**WHAT IS EXPECTED:** From the records below, please repeat exactly the line that has "You are a computer-use agent.", the line that has "Viewport: 720px width, 1440px", and every line between them, and nothing else.
══ DATASET ══
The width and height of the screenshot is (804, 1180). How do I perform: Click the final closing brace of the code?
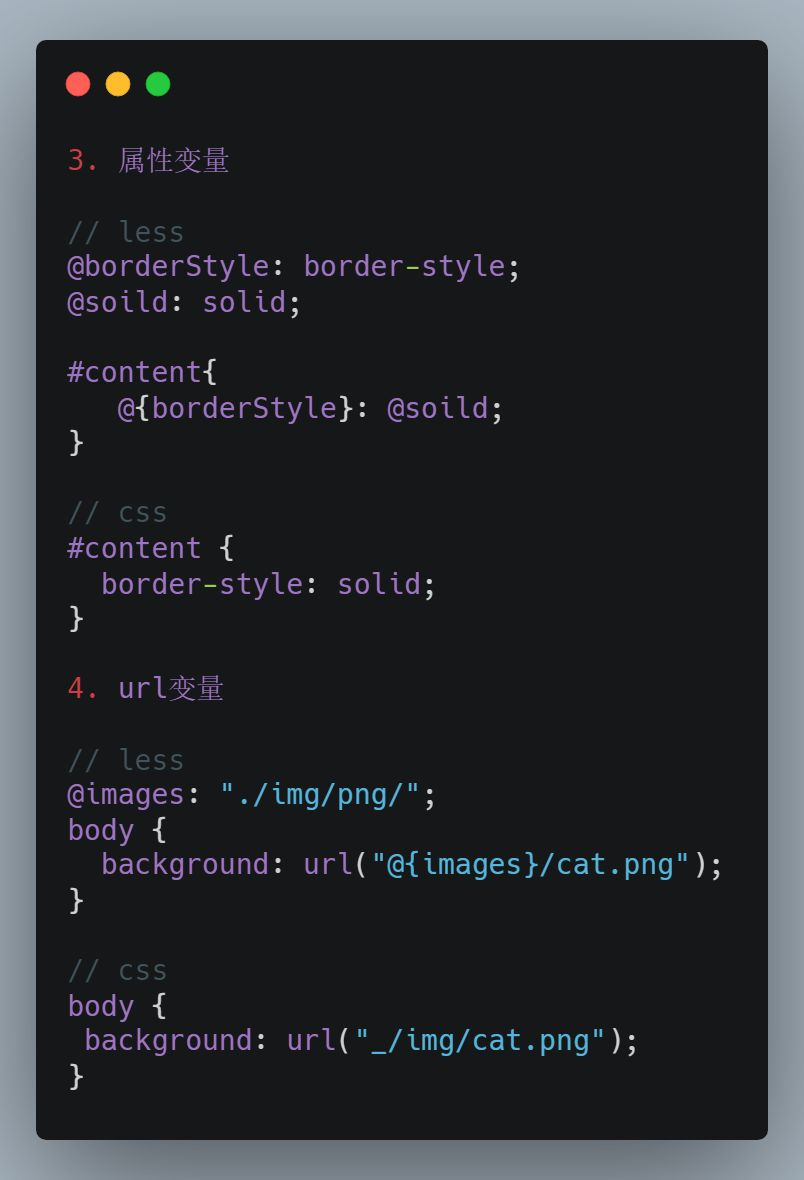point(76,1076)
═══
══ DATASET ══
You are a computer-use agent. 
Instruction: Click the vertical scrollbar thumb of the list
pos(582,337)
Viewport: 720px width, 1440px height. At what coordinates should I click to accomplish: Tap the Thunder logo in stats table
═══
══ DATASET ══
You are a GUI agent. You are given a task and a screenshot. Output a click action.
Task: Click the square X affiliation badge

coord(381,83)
═══
**RESULT:**
You are a computer-use agent. 
Instruction: Click the vertical scrollbar thumb of the list
pos(582,337)
Viewport: 720px width, 1440px height. At what coordinates should I click to accomplish: Tap the Thunder logo in stats table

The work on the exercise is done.